Rainbow Six Vegas (RSV) is a pretty good piece of software; controls are tight, the cover system works well, there’s plenty of innovative and fun ways to clear a room of a terrorists. That being said, RSV is not a good game. A good game is a toy. A good game is something to be played with. A good game allows players to find enjoyment in whatever way they want. Unfortunately, RSV isn’t so much a toy to be played with as a challenge to be played against. The reason for this is the lack of any game-saving function outside of checkpoints. This makes the game artificially more difficult and frustrating and almost completely eliminates the ability to use RSV as a toy.

The most enjoyable part of RSV is that any situation can be handled a number of different ways.
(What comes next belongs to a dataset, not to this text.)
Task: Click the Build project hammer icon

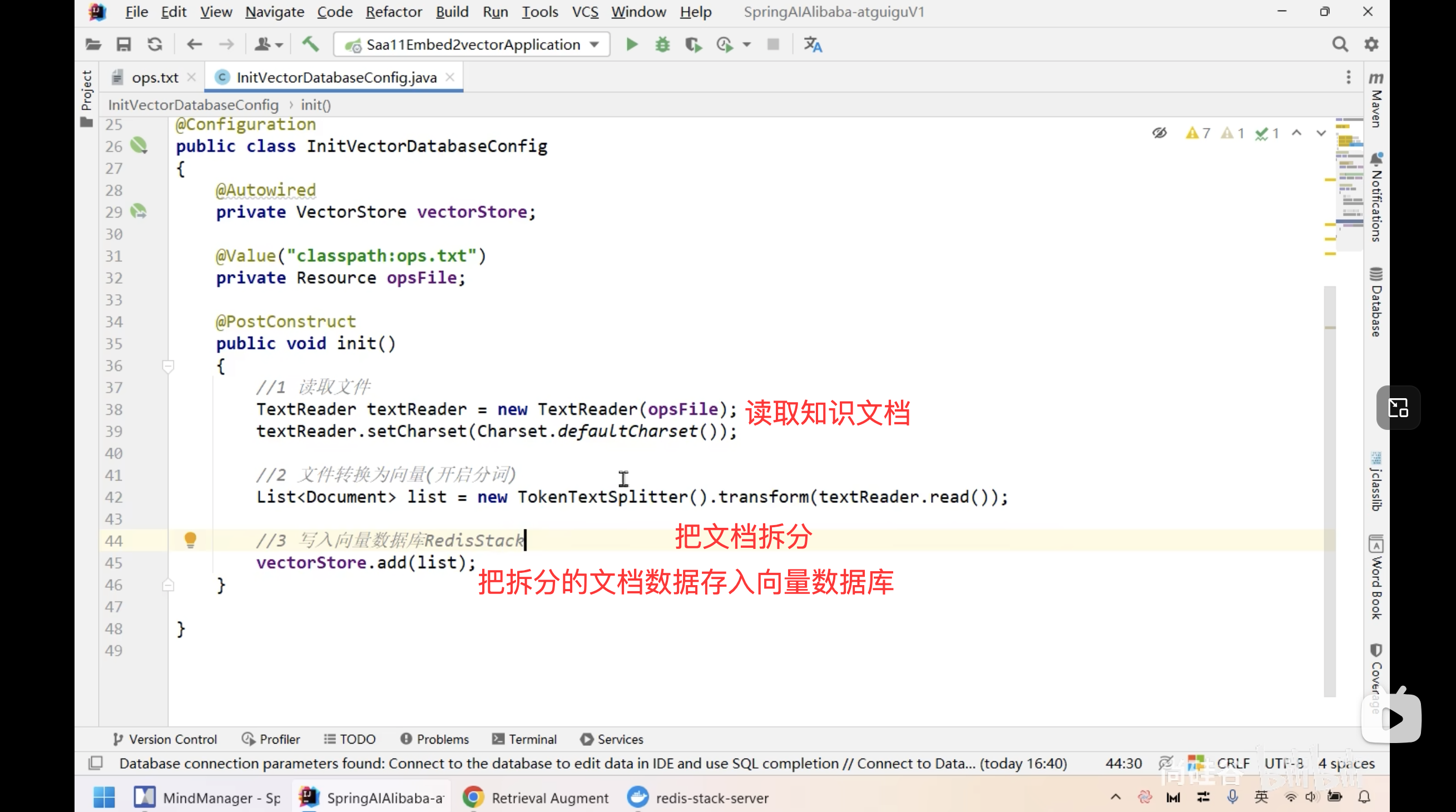Action: coord(310,44)
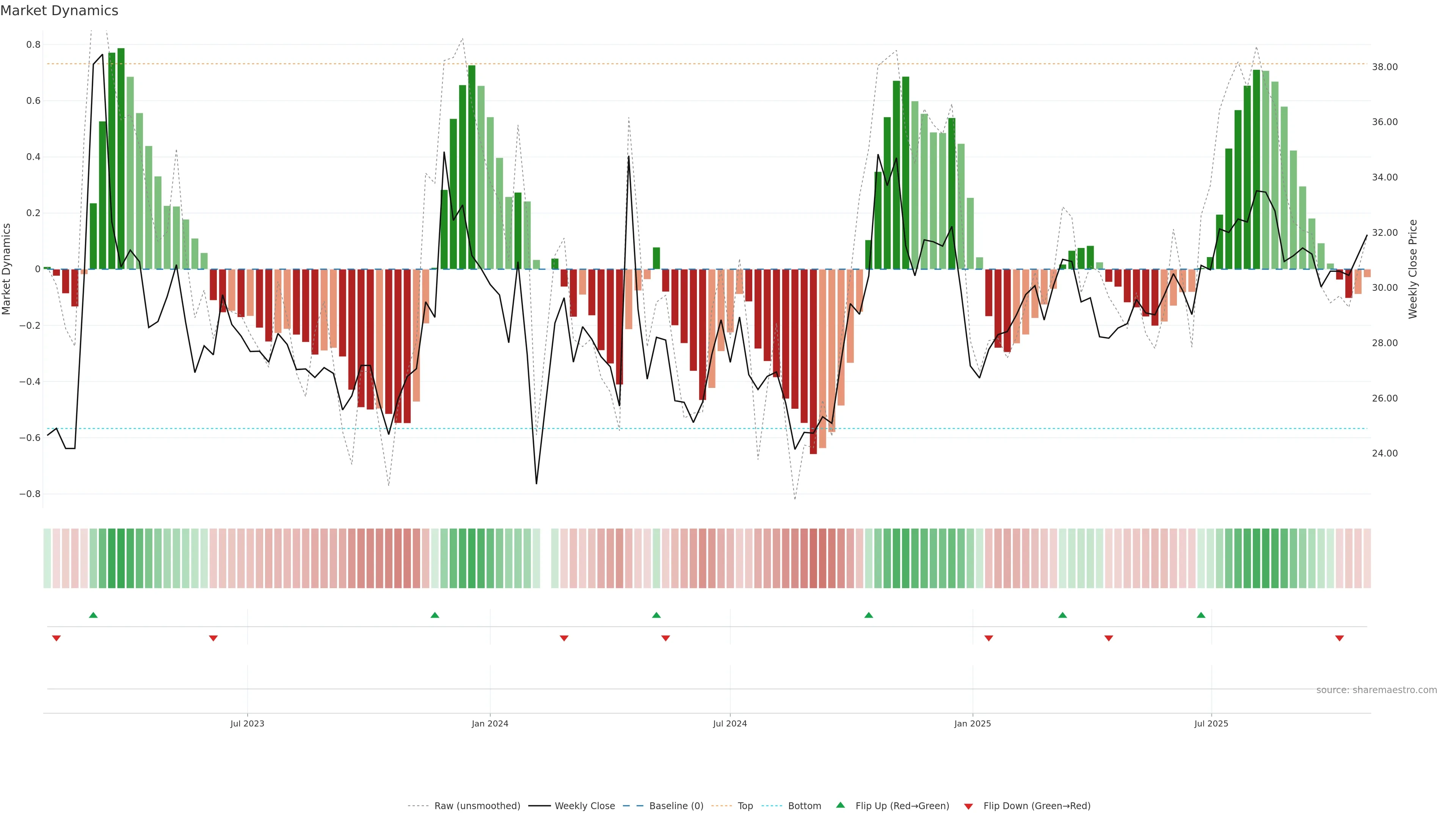1456x819 pixels.
Task: Toggle the Weekly Close legend entry
Action: point(584,806)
One level gives the player a choice of crashing into a room full of tangos through a skylight, rappelling down a building to breach through a window, hanging upside down and sniping with a silenced handgun, blowing open the door with an explosive charge or dropping white phosphorus grenades from the roof. The incredible variety of different ways to clear the room makes the checkpoint save system that much worse. If I want to replay that section to try a different strategy, I have to hope that there was a checkpoint right before it. Sometimes there is, but sometimes I have to shoot my way through three or four hallways to get back to the part that is actually enjoyable.

The heart of playfulness is giving players choices and options to enjoy a game the way they want to. This can be anything from branching storylines to adjustable options to various difficulty levels to customizable characters to alternate paths to success. RSV’s checkpoint system eliminates the feeling of play by arbitrarily forcing players to repeat portions of the game. Each encounter, rather than feeling like a fun scenario to play with, feels like an obstacle that must be eliminated.

The most successful games, both critically and commercially, embrace the principle of play. They try to accommodate a variety of playstyles. The Grand Theft Auto and Elder Scrolls franchises became runaway successes because they presented the player with a wide open world that they could simply play with. The Sims almost completely favours play over work. Deus Ex and Vampire: The Masquerade Bloodlines let the player character and storyline develop in many different ways. World of Warcraft beat out other MMORPGs by accommodating solo, small group, raid, and PvP playstyles. Neverwinter Nights shipped with a distinctly un-playful campaign, but wisely allowed the modding community to create a wide variety of high quality adventures. Even genres with more rigid rules have embraced their role as toys to be played with. The most recent Soul Calibur incarnation featured the ability to create custom characters, compete in matches with non-standards rules, and carefully pick their battles in a strategy mini-game.

While there are some exceptions, such as the Devil May Cry series and highly competitive multiplayer games like Starcraft and DotA, the future of gaming seems to be playful. Spore and Portal are heavily hyped games that embrace playfulness and the fun-focused Wii is poised to win the current round of console wars. So developers, when you’re planning out a game, ask yourself: “is this a toy?”